What you need to know about E15
Chances are you don't pay too much attention to the stickers on the gas station pump when you fill up your car except perhaps the one associated with the octane rating you prefer. After all, the worst that could happen are some relatively small differences in performance, right? Not so, if you accidentally put E15, a blend of 15 percent ethanol and 85 percent gasoline, in the majority of the cars on the road today.
Ethanol has long been mixed with gasoline in small quantities, but last year the Environmental Protection Agency approved the sale of E15 gasoline and it has been springing up at gas stations slowly and labels stating so should be on their pumps. Ethanol labels designating use of up to 10 percent, or so-called E10, have been common for years and aren't a cause for concern by consumers since E10 is safe in all cars. By contrast, a large warning label and a distinctive green pump handle is used to warn consumers of a pump that dispenses diesel fuel, which will cause major damage if used in a gasoline engine. Many groups, including AAA, are concerned that consumers don't realize that using E15 could cause damage to their cars and potentially void the warranty.
About 12 million of the 240 million cars and light-duty trucks on the road currently have been approved by automakers to use E15 gasoline, according to research by AAA. Cars approved to use E15 include all cars designated as "flex fuel," which means they can run on up to 85 percent ethanol as well as traditional gasoline; 2013 model-year Fords, 2012 model-year and newer cars from GM, and 2001 model-year and newer Porsches. These approvals extend only to cars, light-duty trucks and medium-duty passenger vehicles such as SUVs.

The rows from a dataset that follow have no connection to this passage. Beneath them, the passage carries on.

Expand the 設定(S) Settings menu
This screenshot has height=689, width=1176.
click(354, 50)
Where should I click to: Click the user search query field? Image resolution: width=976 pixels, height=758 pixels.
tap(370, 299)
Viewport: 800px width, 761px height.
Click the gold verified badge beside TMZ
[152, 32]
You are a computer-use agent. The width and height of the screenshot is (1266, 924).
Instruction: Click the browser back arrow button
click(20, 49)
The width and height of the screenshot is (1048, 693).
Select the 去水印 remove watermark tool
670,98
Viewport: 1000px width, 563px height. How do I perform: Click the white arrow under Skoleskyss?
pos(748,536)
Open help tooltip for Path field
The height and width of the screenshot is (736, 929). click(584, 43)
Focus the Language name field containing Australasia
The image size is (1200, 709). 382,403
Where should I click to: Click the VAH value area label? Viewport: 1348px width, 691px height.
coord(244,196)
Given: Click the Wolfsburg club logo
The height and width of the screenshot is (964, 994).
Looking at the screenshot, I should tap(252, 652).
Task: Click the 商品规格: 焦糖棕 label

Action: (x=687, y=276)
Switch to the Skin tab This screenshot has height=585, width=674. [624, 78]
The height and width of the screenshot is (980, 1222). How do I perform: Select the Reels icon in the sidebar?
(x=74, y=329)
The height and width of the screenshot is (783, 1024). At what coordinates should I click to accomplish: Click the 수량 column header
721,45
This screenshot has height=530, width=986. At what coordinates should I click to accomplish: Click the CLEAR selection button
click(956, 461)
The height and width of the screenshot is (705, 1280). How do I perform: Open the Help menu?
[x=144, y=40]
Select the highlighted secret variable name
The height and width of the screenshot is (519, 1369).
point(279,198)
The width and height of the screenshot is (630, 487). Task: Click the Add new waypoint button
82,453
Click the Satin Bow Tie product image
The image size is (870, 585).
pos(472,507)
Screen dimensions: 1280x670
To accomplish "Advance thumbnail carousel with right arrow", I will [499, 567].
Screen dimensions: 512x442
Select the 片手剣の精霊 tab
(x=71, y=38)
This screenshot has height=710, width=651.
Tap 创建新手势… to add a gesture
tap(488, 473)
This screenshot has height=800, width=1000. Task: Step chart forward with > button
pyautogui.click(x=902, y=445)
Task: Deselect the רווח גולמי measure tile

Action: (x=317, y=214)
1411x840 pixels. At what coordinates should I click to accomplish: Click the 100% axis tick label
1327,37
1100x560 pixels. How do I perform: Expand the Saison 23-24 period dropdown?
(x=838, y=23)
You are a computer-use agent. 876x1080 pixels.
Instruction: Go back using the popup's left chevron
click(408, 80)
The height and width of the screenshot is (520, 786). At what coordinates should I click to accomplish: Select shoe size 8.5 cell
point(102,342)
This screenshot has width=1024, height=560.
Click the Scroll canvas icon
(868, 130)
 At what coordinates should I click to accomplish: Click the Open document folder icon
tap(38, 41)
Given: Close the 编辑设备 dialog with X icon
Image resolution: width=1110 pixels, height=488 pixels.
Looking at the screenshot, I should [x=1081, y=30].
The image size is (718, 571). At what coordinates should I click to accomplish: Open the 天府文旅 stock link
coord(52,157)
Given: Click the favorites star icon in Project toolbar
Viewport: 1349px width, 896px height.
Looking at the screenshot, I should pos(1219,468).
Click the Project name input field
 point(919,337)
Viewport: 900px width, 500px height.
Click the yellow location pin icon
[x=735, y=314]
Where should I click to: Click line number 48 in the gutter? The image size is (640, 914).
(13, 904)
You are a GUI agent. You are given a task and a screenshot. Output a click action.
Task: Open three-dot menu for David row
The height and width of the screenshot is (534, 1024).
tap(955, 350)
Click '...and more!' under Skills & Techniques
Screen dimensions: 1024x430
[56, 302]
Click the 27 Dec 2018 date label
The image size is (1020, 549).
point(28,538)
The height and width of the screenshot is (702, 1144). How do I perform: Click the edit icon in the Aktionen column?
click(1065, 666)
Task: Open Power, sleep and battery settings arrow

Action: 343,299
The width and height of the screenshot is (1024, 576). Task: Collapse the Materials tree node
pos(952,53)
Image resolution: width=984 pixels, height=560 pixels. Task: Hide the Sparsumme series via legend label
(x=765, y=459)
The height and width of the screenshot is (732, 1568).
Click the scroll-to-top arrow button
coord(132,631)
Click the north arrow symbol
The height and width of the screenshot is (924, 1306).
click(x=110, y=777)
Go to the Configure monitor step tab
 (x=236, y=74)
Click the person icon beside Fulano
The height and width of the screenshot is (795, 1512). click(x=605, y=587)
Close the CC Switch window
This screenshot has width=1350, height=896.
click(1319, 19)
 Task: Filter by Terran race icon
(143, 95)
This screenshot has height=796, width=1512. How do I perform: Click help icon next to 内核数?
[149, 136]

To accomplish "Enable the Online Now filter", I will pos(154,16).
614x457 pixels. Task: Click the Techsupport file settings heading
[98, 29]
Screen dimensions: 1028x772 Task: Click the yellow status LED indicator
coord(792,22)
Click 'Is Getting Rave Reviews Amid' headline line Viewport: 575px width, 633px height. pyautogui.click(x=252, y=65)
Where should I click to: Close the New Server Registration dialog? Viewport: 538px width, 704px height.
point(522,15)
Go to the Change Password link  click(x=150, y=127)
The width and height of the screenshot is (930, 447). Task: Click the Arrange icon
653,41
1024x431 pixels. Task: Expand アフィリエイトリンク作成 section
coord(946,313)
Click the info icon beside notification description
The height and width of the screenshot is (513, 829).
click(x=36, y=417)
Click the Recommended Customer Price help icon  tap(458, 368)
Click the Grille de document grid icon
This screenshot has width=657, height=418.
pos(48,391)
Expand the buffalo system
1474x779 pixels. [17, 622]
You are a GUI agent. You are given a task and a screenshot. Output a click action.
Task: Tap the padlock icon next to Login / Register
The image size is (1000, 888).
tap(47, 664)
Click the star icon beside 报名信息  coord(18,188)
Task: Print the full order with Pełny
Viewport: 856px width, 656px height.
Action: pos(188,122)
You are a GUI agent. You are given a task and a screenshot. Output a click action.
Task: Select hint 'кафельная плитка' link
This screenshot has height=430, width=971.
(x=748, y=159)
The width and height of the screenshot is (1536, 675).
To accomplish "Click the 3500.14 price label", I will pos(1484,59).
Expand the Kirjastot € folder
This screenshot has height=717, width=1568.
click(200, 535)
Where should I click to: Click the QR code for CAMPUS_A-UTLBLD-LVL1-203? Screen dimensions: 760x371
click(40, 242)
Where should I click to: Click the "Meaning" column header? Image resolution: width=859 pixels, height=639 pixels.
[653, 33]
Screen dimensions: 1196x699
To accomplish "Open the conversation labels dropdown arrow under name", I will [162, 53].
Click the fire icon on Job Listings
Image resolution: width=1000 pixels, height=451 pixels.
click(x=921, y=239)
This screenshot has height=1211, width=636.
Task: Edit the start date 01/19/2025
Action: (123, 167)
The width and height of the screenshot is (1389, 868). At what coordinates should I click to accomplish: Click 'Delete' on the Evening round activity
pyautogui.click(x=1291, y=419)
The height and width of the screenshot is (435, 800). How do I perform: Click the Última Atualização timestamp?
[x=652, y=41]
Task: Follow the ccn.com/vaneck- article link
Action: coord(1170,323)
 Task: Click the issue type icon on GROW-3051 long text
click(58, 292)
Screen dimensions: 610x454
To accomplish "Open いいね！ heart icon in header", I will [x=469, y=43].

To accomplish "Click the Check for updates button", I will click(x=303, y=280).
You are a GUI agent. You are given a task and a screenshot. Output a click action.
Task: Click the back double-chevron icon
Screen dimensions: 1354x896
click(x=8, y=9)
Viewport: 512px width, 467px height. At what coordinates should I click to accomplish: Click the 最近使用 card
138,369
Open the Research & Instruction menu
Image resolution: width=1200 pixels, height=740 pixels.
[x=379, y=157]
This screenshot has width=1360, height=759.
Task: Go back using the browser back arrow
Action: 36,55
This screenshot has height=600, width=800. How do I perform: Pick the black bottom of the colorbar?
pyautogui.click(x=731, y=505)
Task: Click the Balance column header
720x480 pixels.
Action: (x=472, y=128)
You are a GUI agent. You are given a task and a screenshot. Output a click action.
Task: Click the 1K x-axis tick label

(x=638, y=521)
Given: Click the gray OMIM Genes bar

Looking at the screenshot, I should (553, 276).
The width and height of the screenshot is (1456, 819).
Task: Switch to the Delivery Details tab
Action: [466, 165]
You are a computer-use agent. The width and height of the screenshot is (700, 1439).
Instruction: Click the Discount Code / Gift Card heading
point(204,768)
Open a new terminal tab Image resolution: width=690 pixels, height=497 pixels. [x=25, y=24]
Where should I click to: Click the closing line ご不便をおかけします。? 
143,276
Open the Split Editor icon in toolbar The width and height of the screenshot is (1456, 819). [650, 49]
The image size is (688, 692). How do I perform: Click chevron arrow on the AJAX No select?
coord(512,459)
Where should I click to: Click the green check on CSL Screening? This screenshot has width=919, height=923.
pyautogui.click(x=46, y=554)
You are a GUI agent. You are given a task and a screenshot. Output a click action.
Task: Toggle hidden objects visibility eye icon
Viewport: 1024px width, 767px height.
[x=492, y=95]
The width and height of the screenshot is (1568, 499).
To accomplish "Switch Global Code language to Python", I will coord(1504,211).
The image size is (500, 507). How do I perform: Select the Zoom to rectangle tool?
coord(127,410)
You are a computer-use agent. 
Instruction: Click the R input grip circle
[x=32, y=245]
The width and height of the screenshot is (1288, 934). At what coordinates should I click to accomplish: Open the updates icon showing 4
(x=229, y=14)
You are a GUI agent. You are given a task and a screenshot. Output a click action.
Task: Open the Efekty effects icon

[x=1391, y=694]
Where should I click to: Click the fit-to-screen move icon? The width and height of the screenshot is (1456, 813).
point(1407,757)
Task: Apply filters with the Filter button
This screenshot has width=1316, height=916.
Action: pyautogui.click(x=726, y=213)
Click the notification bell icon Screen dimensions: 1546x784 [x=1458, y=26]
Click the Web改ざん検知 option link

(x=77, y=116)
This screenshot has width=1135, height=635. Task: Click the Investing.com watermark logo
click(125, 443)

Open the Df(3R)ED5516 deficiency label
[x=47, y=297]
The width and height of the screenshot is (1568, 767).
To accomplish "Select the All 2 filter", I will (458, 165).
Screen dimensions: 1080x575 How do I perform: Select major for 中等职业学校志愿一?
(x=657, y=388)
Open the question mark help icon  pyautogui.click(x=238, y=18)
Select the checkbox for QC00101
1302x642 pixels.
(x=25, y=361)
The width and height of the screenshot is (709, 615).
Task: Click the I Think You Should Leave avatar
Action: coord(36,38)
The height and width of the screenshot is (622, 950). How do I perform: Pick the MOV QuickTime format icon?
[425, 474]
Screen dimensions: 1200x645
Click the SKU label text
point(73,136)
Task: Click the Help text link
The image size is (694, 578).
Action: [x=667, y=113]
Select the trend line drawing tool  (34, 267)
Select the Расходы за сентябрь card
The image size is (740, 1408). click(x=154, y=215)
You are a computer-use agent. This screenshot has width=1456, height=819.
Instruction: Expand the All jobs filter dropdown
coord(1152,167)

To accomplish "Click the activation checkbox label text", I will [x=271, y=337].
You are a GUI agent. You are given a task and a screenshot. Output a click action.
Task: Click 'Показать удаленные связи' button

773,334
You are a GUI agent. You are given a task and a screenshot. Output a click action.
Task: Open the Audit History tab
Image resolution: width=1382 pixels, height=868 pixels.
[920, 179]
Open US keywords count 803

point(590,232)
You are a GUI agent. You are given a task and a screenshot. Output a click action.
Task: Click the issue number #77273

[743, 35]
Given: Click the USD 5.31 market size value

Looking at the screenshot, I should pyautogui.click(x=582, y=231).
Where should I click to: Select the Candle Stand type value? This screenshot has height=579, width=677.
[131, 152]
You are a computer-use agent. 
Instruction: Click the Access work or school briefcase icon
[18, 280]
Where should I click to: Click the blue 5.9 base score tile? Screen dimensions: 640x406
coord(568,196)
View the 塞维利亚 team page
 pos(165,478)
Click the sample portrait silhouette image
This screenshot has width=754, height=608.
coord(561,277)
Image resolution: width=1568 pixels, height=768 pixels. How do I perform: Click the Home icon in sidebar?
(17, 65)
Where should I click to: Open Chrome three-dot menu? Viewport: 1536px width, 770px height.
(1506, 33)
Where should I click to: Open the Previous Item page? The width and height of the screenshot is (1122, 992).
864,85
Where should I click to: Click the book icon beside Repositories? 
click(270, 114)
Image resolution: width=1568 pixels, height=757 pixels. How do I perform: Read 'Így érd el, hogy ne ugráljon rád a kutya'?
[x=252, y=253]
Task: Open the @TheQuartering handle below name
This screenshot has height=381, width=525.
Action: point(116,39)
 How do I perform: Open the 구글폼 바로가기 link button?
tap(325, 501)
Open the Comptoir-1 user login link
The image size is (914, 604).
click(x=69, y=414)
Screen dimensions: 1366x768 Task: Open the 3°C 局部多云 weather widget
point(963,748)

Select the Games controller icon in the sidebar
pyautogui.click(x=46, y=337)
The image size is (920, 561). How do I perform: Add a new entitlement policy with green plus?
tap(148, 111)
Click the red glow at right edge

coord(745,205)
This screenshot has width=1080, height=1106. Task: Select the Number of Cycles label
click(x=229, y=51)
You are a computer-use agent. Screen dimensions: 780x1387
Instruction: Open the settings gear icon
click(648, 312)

Five auto manufacturers -- BMW, Chrysler, Nissan, Toyota and Volkswagen -- have said they will not honor any fuel-related warranty claims on cars that use E15 gasoline. Eight automakers -- Ford, GM, Honda, Hyundai, Kia, Mazda, Mercedes-Benz and Volvo -- have said that if the use of E15 does not comply with the fuel requirements specified in their owner's manuals, it may void warranty coverage.
Running E15 gasoline in a car that is not approved for it could cause engine problems. Ethanol is known to corrode rubber and some metals and can cause additional moisture in the fuel tank for cars that sit for a while. The EPA feels that all cars that are 2001 model year or newer are built with parts that can withstand a 15 percent blend of ethanol, but automakers aren't so sure. That's why many have issued warnings or restricted their warranties. Independent research by AAA's auto engineers also finds that using E15 in new and older cars could cause damage to the fuel system, speed up engine wear and cause the "check engine" light to illuminate.
Consumers with cars built by the automakers that have issued warnings against E15 gasoline use as well as consumers who drive cars that are older than 2001 models will want to avoid using the fuel to keep their warranties intact. Fortunately, there should be other choices for fuel, even at the same gas station, making the choice to fuel up with something else relatively easy.